Elle leva une main en plaçant le pouce et l’index près l’un de l’autre.
C’était une autre de leurs blagues préférées, mais Matt ne rit pas cette fois non plus.
– Je crains d’avoir une mauvaise nouvelle à t’annoncer, moi aussi, lui dit-il.
Olivia le contempla les yeux écarquillés.
Qu’était-il arrivé ? Est-ce que Matt avait perdu son travail ? Est-ce qu’un de ses parents était malade ?
Olivia se rendit compte que, s’il l’avait invitée ici, il devait y avoir une raison. Elle avait supposé que c’était pour la féliciter, mais il avait eu ses propres raisons et elle avait monopolisé la conversation comme une égoïste sans même chercher à se renseigner.
– Oh, Matt, je suis vraiment désolée. Qu’est-ce que c’est ? demanda-t-elle.
– Je suis sûr que ça va te choquer.
Olivia cligna des yeux. Elle ne comprenait pas pourquoi Matt utilisait les mêmes mots qu’elle. Que se passait-il donc ?
Pendant un instant de folie, elle se demanda si Matt était aussi insatisfait de son travail qu’elle l’était du sien. Il en avait peut-être assez d’être gestionnaire de fonds de placement et il voulait peut-être du changement. Elle se mit à réfléchir frénétiquement et essaya d’imaginer comment ils pourraient repartir à zéro ensemble, changer de ville ou même passer un an sur une île exotique. Ce serait une belle aventure qui leur permettrait de se détendre ensemble et d’apprécier leur vie commune.
Olivia n’avait jamais réellement désiré se marier et avoir des enfants et elle savait que Matt était comme elle, mais elle aurait voulu pouvoir se permettre de passer du temps sans interruption avec lui, sans être harcelée par les rendez-vous, les réunions et les horaires de travail interminables qu’ils devaient supporter tous les deux. Sur une île, ils pourraient faire ça.
Alors, la réalité la rattrapa. Matt adorait son travail et n’avait jamais ne serait-ce que suggéré qu’il était malheureux. De plus, il était un citadin dans l’âme et il aimait la rythme de la vie urbaine. Il était impossible que ce soit ça. C’était forcément autre chose.
– Qu’est-ce qui va me choquer ? demanda-t-elle, sentant un frisson d’appréhension.
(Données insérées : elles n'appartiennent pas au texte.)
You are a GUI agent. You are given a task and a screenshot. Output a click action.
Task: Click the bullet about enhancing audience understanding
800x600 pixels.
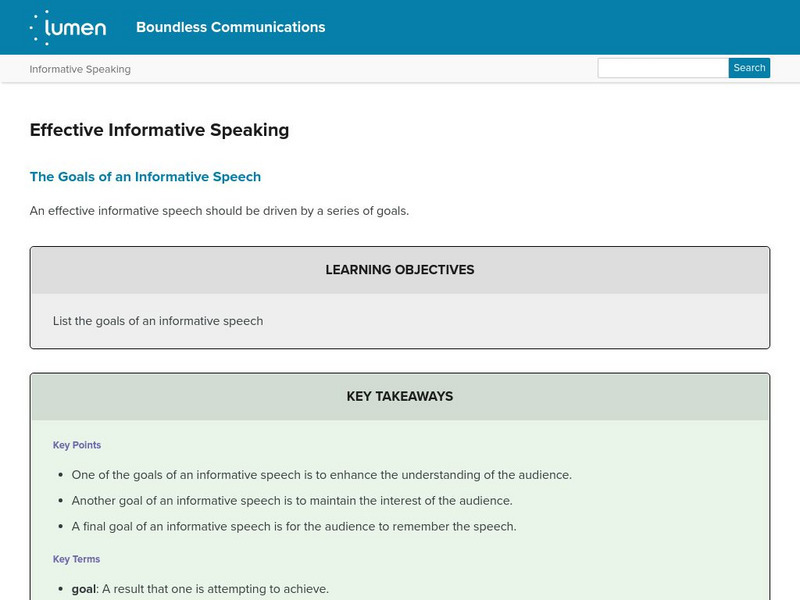(x=322, y=475)
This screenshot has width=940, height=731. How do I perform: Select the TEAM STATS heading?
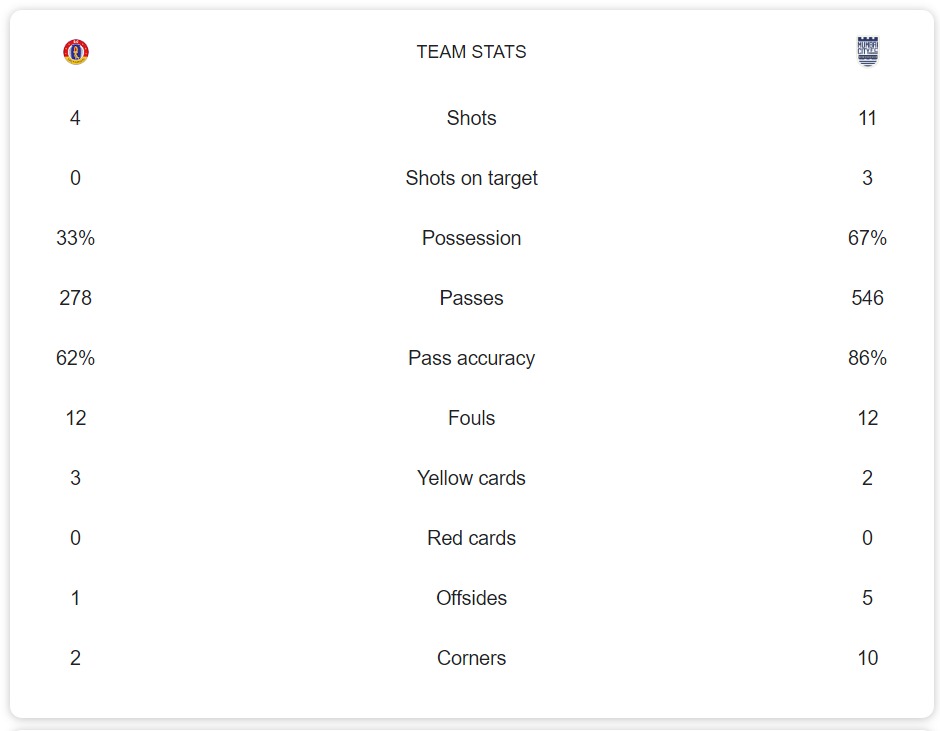471,52
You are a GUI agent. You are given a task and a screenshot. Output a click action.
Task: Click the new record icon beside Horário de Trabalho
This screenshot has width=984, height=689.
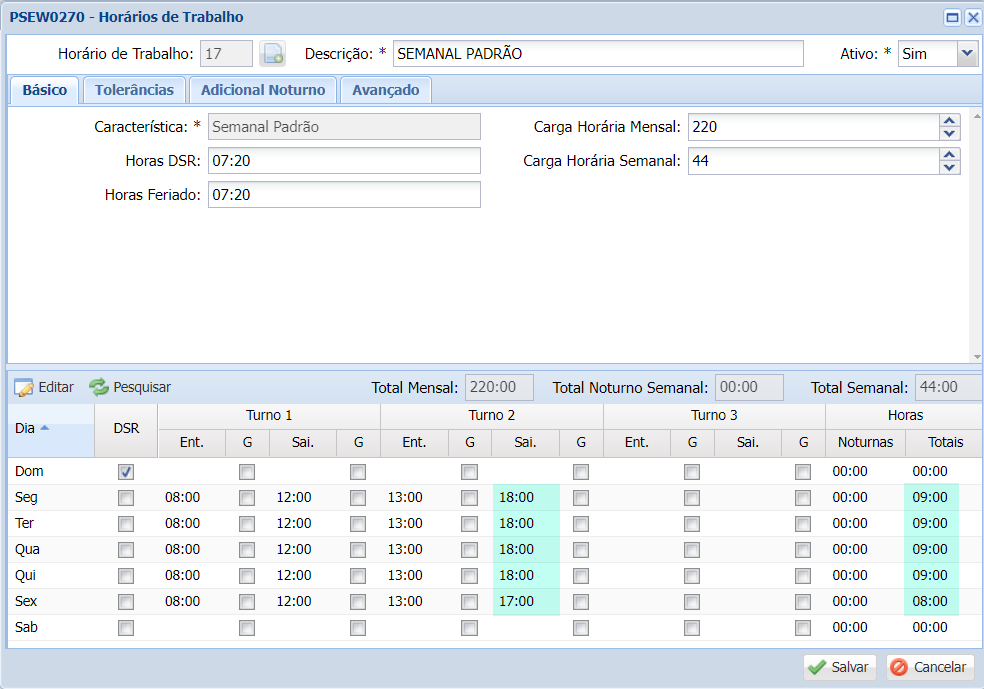(x=272, y=54)
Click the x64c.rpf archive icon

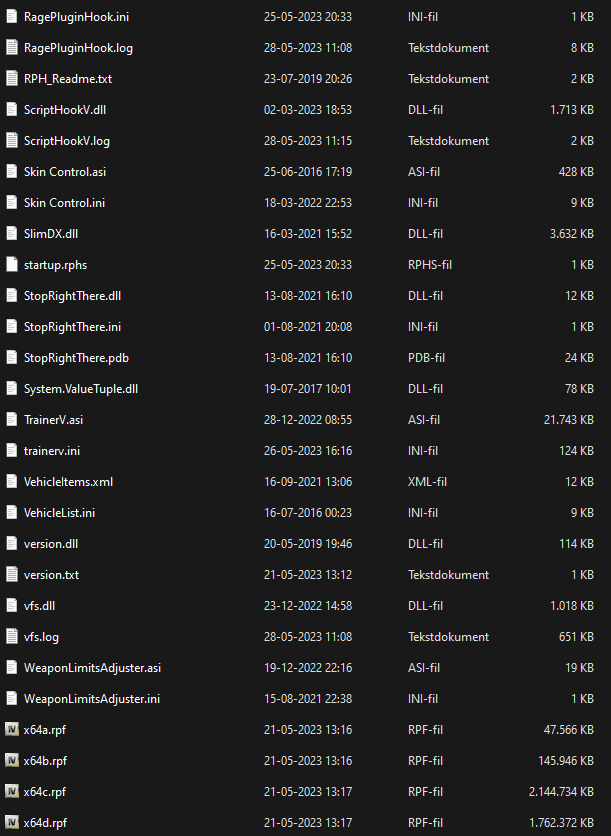click(x=11, y=792)
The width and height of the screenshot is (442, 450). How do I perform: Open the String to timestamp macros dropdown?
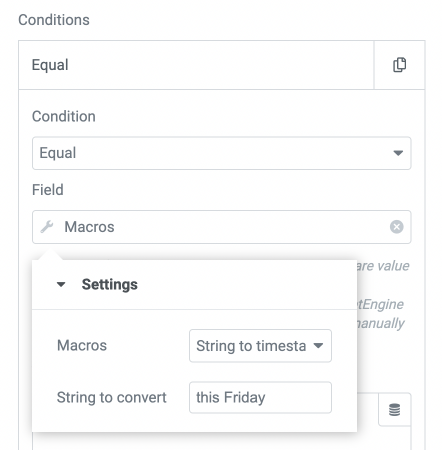(x=260, y=346)
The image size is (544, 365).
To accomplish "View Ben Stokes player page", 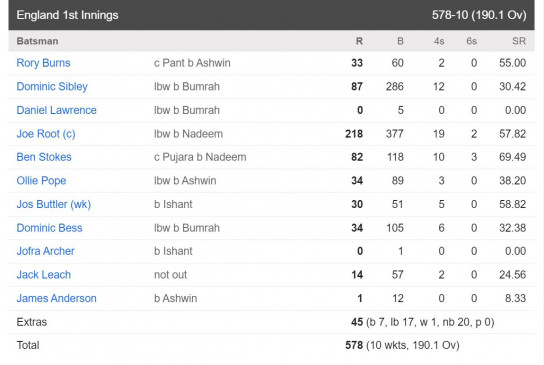I will 44,157.

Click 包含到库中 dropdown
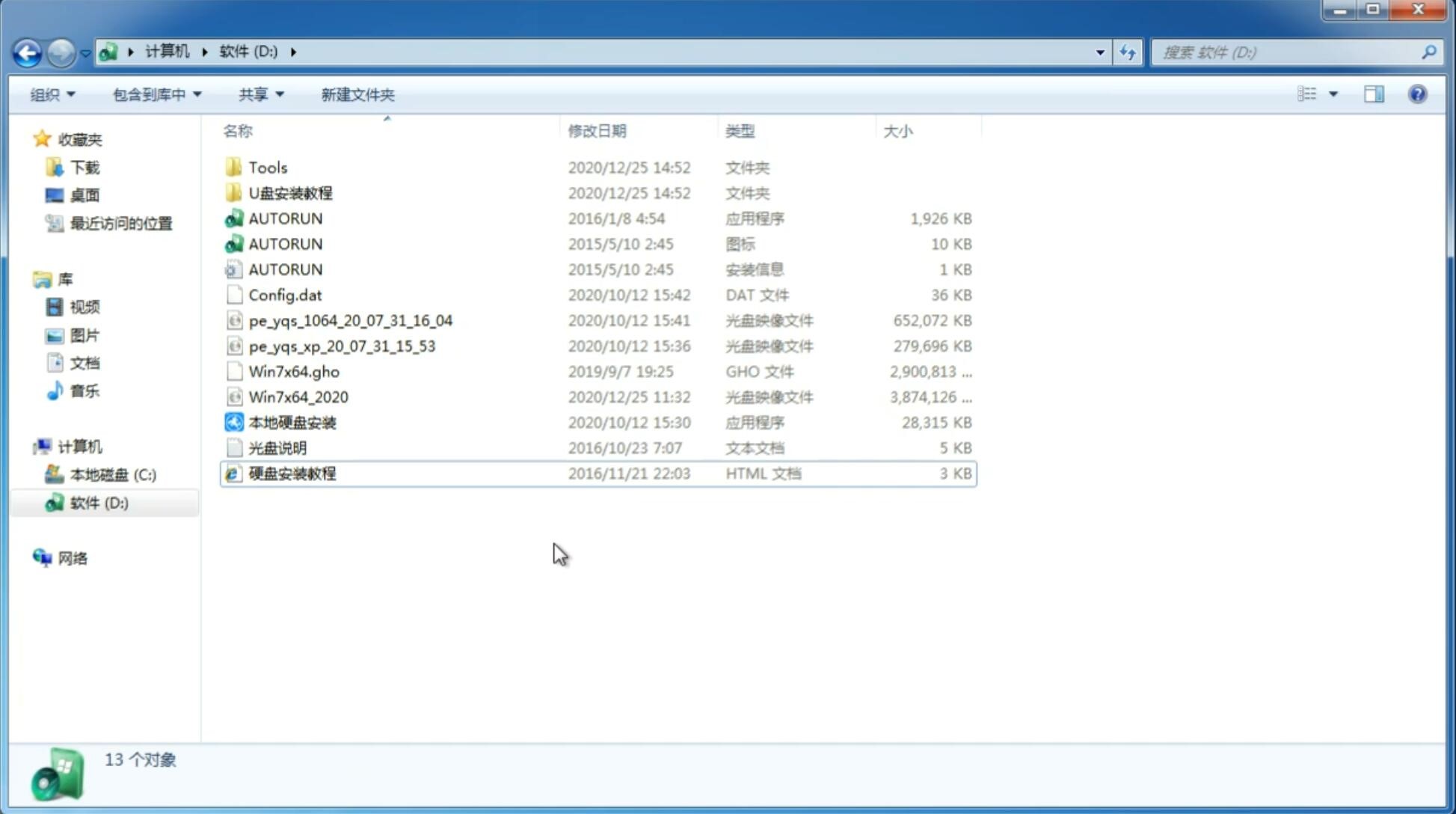tap(156, 94)
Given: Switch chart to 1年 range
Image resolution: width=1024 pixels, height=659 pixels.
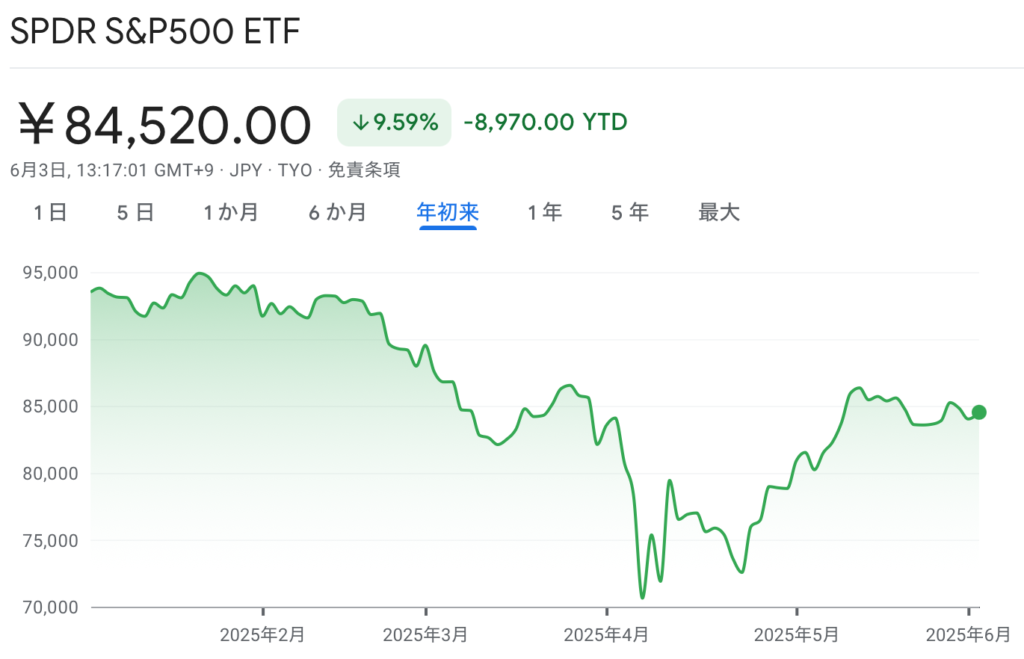Looking at the screenshot, I should tap(545, 212).
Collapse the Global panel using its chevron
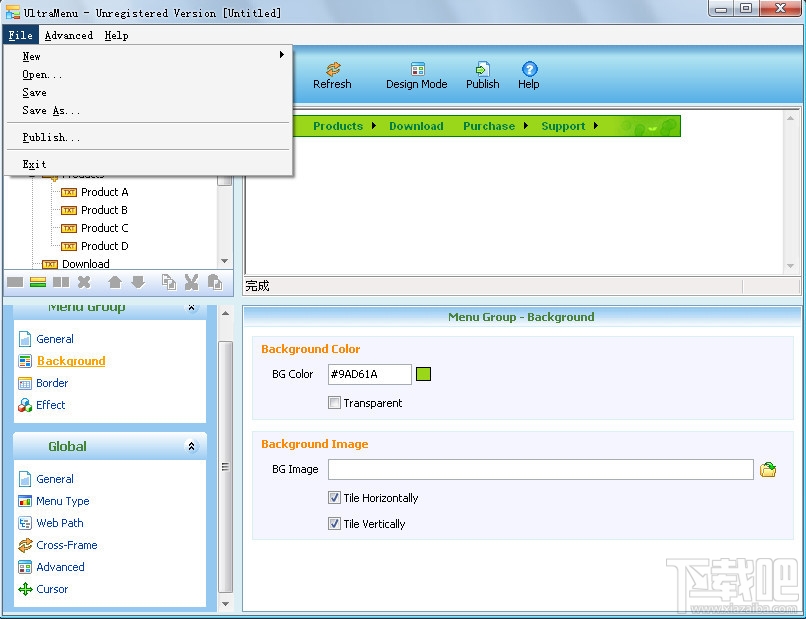The image size is (806, 619). [x=191, y=446]
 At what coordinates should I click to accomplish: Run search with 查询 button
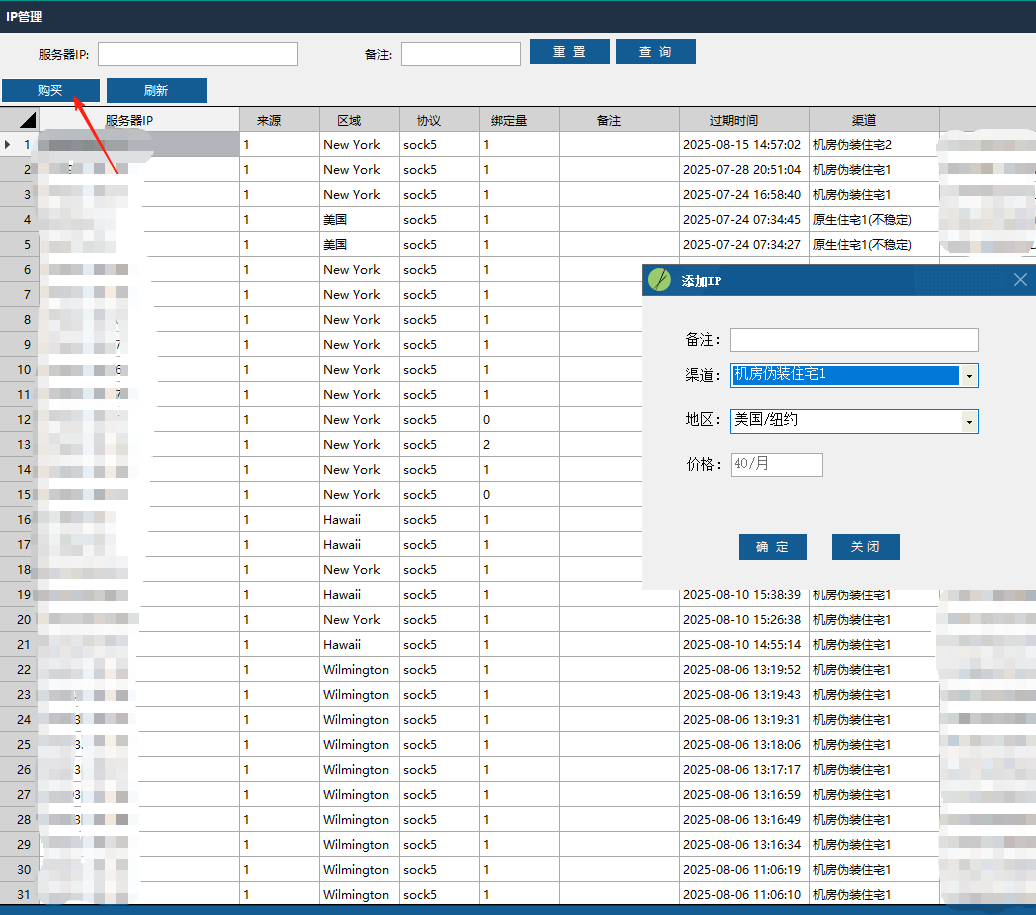[655, 52]
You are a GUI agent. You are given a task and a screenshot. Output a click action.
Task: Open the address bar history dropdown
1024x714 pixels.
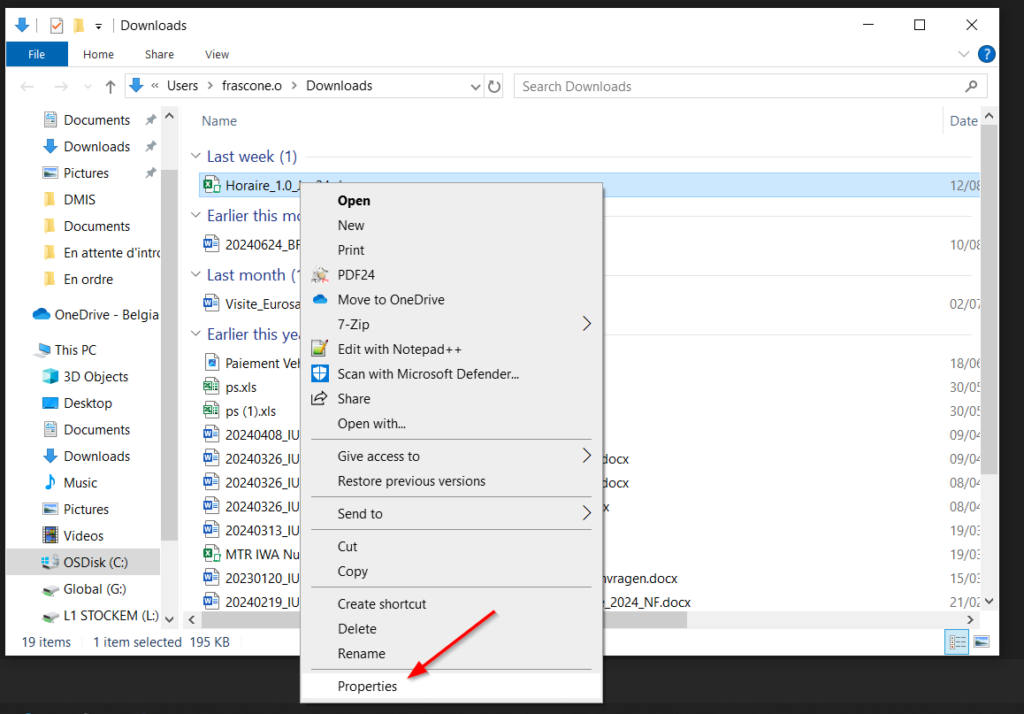472,86
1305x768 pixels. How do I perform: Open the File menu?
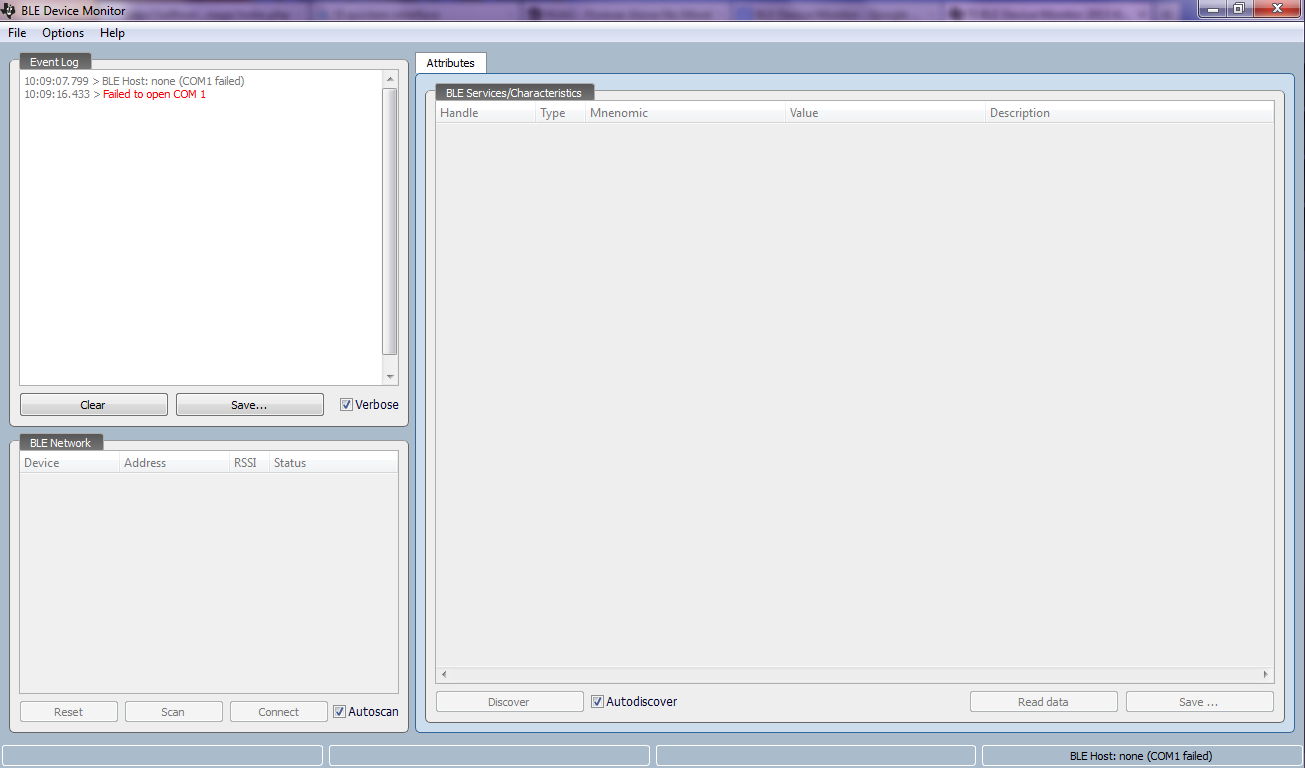(x=16, y=33)
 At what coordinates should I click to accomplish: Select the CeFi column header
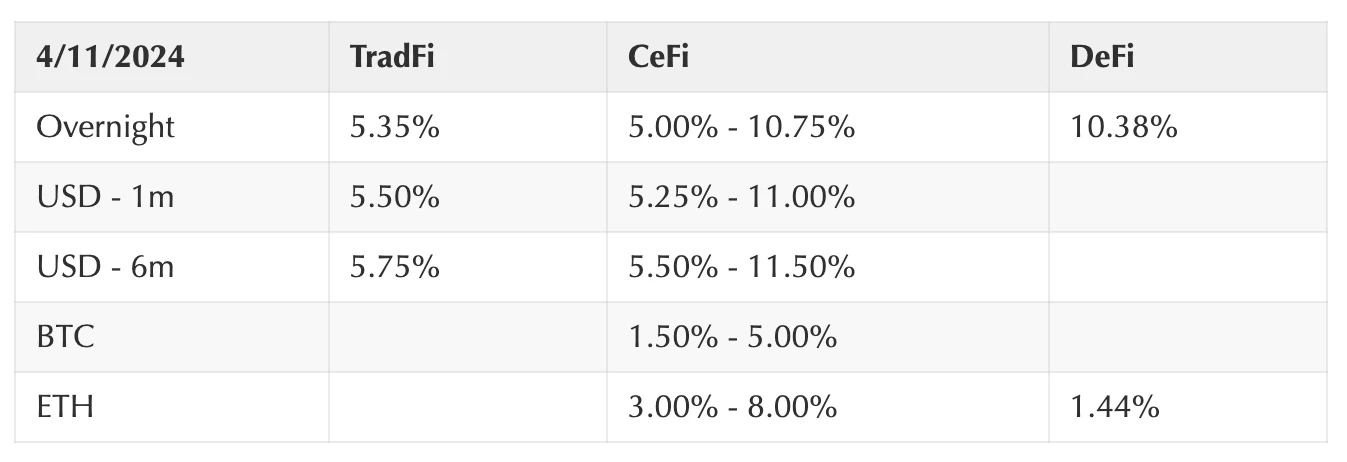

– Il ne s’agit pas du travail.
– Que veux-tu dire ? demanda-t-elle d’une voix qui lui parut faible et étrange.
– Il s’agit de nous.
Il adressa à Olivia un de ses sourires navrés caractéristiques, les lèvres serrées, les yeux plissés et la tête penchée.
– Ça ne marche pas, nous deux. Je suis vraiment désolé. J’aurais voulu que ça se passe différemment, mais c’est comme ça. Même s’il est forcément difficile de le dire, je romps avec toi.